Emotional Intelligence Leadership: Cultivating and Leveraging Empathy in Management


team working together on a project

Laura Berlinsky-Schine
Laura Berlinsky-Schine
Peter Salovey, Yale University's 23rd president, and John Mayer, a pscychology professor at the University of New Hampshire, described their theory of Emotional Intelligence in 1990. Since then, the concept has gained ground in both the world of interpersonal relationships and the business sphere—which really go hand in hand.
Emotional intelligence is important for all people, and leaders are no different. It affects the way you feel personally, how you interact with others, how you make decisions, and how others perceive you.
So what exactly is emotional intelligence? How does it affect your ability to lead and work with others? And can it be improved?
What is emotional intelligence?
People who are emotionally intelligent possess acute self-awareness; they are cogniscent of their own feelings and the emotions of others. They are able to leverage these emotions for tasks and skills. They are also adept at managing their own feelings and those of other people.
Essentially, emotional intelligence is the awareness of your own feelings and controlling them to improve your own competencies and relationships with others. In other words, it is an incredibly important skill to have, no matter where you are in your career, what your job is, and where you want to go.
Why is EI essential for effective leadership?
Have you ever wished your boss would have more empathy or social awareness? Well, chances are, your boss has a low EI quotient. Some employees complain that their managers have low self-awareness, empathy for the people who work for them, and ability to recognize what their employees want and need.
However, leaders who have high emotional intelligence work well with others. They have the ability to understand when something is bothering a member of their team—even when it's not work-related. Their high degree of empathy allows them to, well, empathize with others. They aren't quick to jump to anger when you make a mistake or are having an off day. Because they possess social awareness, they have the skills to pause and recognize that some behavior doesn't reflect the whole person or her abilities.
But having a high EI quotient goes beyond having excellent social skills and empathizing with employees. A leader who is emotionally intelligent is often one of the most effective leaders, because she accepts her own shortcomings and welcomes feedback from others, including her team. If you've ever wished that you could tell your manager her weaknesses, know that an emotionally intelligent leader might be amenable to that constructive criticism—the key word being "constructive," of course. That doesn't mean you should lay into her about every fault, but it does mean she might be more willing to accept feedback and incorporate it into her leadership style.

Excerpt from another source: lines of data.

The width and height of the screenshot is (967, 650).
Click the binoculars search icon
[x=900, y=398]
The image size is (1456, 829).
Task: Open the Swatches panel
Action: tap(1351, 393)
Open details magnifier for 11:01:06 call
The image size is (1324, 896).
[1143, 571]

Another valuable skill emotionally intelligent leaders possess is the ability to communicate well. That means they will really listen to their employees and appreciate their ideas, as well as articulate their own expectations. They won't judge or ridicule you for an idea that isn't feasible or doesn't pan out; instead, they will welcome suggestions.
Along with receiving feedback well, these managers will also dole it out. They'll help you cultivate your own strengths and use them for success. And they won't give you feedback that is all criticism; they'll let you know the positive along with areas on which you can improve.
Can you improve Emotional Intelligence?
Whether you want to improve your relationships with employees and family members or are hoping to keep your own emotions in check, fear not. There are some steps you can take to improve.
According to Tomas Chamorro-Premuzic, an organizational psychologist, your level of EQ is "firm but not rigid." While it does tend to increase with age, making a real change requires dedication and guidance from others. In the Harvard Business Review, he notes that EQ coaching, which involves working on interpersonal skills such as negotiation and social skills, can yield many benefits. Feedback from others plays a strong role as well. The most important part, Dr. Chamorro-Premuzic notes, is that people have to want to change. People who fear failure and are overly sensitive to criticism need to change their outlook in order to see improvement in their emotional intelligence.
Sara Canaday, a leadership speaker and author, suggests focusing on a couple areas you really want to improve. For instance, if you're quick to anger, you might find outlets to control it, such as mindfulness exercises or yoga. She also suggests seeking feedback from others to better understand how you come across.
Meanwhile, Robin Stern, associate director for the Yale Center for Emotional Intelligence, suggests taking the time to respond to a trigger. This can allow you to better manage your response, rather than jumping to hurt or anger immediately. She also advises eliminating any negative self-talk. Talking to yourself in a positive way can have a strong impact on your overall mental health.
Improving your own emotional intelligence requires motivation and dedication, but it can be done. The most important aspect is wanting to change. So if you do, you're already on the path to improvement.